Segment Open

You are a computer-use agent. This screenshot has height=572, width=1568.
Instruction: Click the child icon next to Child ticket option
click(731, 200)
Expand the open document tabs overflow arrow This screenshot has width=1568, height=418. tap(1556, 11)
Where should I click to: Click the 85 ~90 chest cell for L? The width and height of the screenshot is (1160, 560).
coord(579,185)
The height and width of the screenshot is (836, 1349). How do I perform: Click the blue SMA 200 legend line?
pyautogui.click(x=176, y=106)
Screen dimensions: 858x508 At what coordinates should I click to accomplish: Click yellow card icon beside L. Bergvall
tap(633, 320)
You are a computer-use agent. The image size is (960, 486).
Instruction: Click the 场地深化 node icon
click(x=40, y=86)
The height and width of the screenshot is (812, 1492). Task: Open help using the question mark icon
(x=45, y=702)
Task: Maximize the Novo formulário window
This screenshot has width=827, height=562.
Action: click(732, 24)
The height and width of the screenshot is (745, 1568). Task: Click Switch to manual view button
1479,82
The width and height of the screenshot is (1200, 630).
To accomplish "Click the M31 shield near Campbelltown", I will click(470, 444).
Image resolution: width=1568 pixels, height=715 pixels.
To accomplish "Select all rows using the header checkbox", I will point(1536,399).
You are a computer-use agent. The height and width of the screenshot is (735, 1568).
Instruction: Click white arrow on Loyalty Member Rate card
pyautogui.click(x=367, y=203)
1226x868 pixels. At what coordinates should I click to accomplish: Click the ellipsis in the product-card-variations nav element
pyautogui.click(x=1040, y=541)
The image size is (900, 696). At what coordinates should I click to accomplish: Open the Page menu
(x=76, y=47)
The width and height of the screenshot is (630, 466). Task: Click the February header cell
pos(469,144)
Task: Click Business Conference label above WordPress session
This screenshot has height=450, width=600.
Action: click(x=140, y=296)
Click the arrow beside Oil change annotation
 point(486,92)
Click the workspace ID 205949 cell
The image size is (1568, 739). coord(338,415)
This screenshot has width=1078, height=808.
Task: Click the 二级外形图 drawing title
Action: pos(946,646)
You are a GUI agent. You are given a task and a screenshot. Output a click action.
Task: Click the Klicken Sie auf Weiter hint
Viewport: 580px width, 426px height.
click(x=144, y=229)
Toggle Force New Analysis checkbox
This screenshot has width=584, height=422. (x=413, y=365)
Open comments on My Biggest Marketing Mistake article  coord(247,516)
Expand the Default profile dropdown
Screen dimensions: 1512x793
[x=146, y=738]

Segment Closed

_EXERCISE INSTRUCTIONS:_
Could you retype every record above exactly as given?

_WRITTEN RESPONSE:_
You are a computer-use agent. This screenshot has height=572, width=1568.
Instruction: Click the child icon next to Child ticket option
click(731, 200)
Expand the open document tabs overflow arrow This screenshot has width=1568, height=418. tap(1556, 11)
Where should I click to: Click the 85 ~90 chest cell for L? The width and height of the screenshot is (1160, 560).
coord(579,185)
The height and width of the screenshot is (836, 1349). How do I perform: Click the blue SMA 200 legend line?
pyautogui.click(x=176, y=106)
Screen dimensions: 858x508 At what coordinates should I click to accomplish: Click yellow card icon beside L. Bergvall
tap(633, 320)
You are a computer-use agent. The image size is (960, 486).
Instruction: Click the 场地深化 node icon
click(x=40, y=86)
The height and width of the screenshot is (812, 1492). Task: Open help using the question mark icon
(x=45, y=702)
Task: Maximize the Novo formulário window
This screenshot has width=827, height=562.
Action: click(732, 24)
The height and width of the screenshot is (745, 1568). Task: Click Switch to manual view button
1479,82
The width and height of the screenshot is (1200, 630).
To accomplish "Click the M31 shield near Campbelltown", I will click(470, 444).
Image resolution: width=1568 pixels, height=715 pixels.
To accomplish "Select all rows using the header checkbox", I will point(1536,399).
You are a computer-use agent. The height and width of the screenshot is (735, 1568).
Instruction: Click white arrow on Loyalty Member Rate card
pyautogui.click(x=367, y=203)
1226x868 pixels. At what coordinates should I click to accomplish: Click the ellipsis in the product-card-variations nav element
pyautogui.click(x=1040, y=541)
The image size is (900, 696). At what coordinates should I click to accomplish: Open the Page menu
(x=76, y=47)
The width and height of the screenshot is (630, 466). Task: Click the February header cell
pos(469,144)
Task: Click Business Conference label above WordPress session
This screenshot has height=450, width=600.
Action: click(x=140, y=296)
Click the arrow beside Oil change annotation
 point(486,92)
Click the workspace ID 205949 cell
The image size is (1568, 739). coord(338,415)
This screenshot has width=1078, height=808.
Task: Click the 二级外形图 drawing title
Action: pos(946,646)
You are a GUI agent. You are given a task and a screenshot. Output a click action.
Task: Click the Klicken Sie auf Weiter hint
Viewport: 580px width, 426px height.
click(x=144, y=229)
Toggle Force New Analysis checkbox
This screenshot has width=584, height=422. (x=413, y=365)
Open comments on My Biggest Marketing Mistake article  coord(247,516)
Expand the Default profile dropdown
Screen dimensions: 1512x793
[x=146, y=738]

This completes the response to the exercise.